__Texto dado__
━━━

|
|
"Patria
dispersa: caes
Como pastilla de veneno en mis horas"
Roque Dalton |
María Orbelina camina pesadamente. El trabajo de parto comenzó.
Y cómo no, con el susto. Le faltan 29 días para que nazca su cuarto hijo, pero parece que la hora llegó.
Alguien llegó a sacarla. A ella, a sus hijos, a su suegra, a sus sobrinos, a su tía. Sólo les ayudaron y se fueron.
Es sábado, el primero de octubre, y la abuela queda a cargo de Yamilet, de Cristian y Karina. Todos hijos de la Orbe. De allí en adelante, no les despegará el ojo.
Todo está oscuro. La incertidumbre y el susto pesan en los hombros de familias que se apretujan en los albergues, en San Isidro.
Familias con pánico, familias con niños, familias con viejos. Familias con chivos y gallinas. Los chinearon y empujaron. Rogaron a Dios que el cerro no se les viniera encima.
Todos lo cuentan: así traqueteó la tierra, así vieron la nube que hacía remolinos sobre sus cabezas. Así las piedras incandescentes destruyeron todo: las casas, los árboles, las orquídeas. Destruyeron a dos hombres, y el sufrimiento a dos familias.

━━━

__Datos proporcionados__
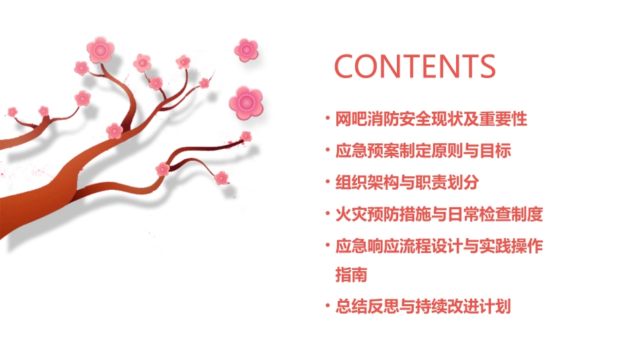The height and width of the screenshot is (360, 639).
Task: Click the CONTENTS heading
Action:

━━━

__Qué debes hacer__
Copia sin ningún cambio el fragmento del texto dado que comienza con "Alguien llegó a" y llega hasta "les viniera encima.".

__La respuesta__
Alguien llegó a sacarla. A ella, a sus hijos, a su suegra, a sus sobrinos, a su tía. Sólo les ayudaron y se fueron.
Es sábado, el primero de octubre, y la abuela queda a cargo de Yamilet, de Cristian y Karina. Todos hijos de la Orbe. De allí en adelante, no les despegará el ojo.
Todo está oscuro. La incertidumbre y el susto pesan en los hombros de familias que se apretujan en los albergues, en San Isidro.
Familias con pánico, familias con niños, familias con viejos. Familias con chivos y gallinas. Los chinearon y empujaron. Rogaron a Dios que el cerro no se les viniera encima.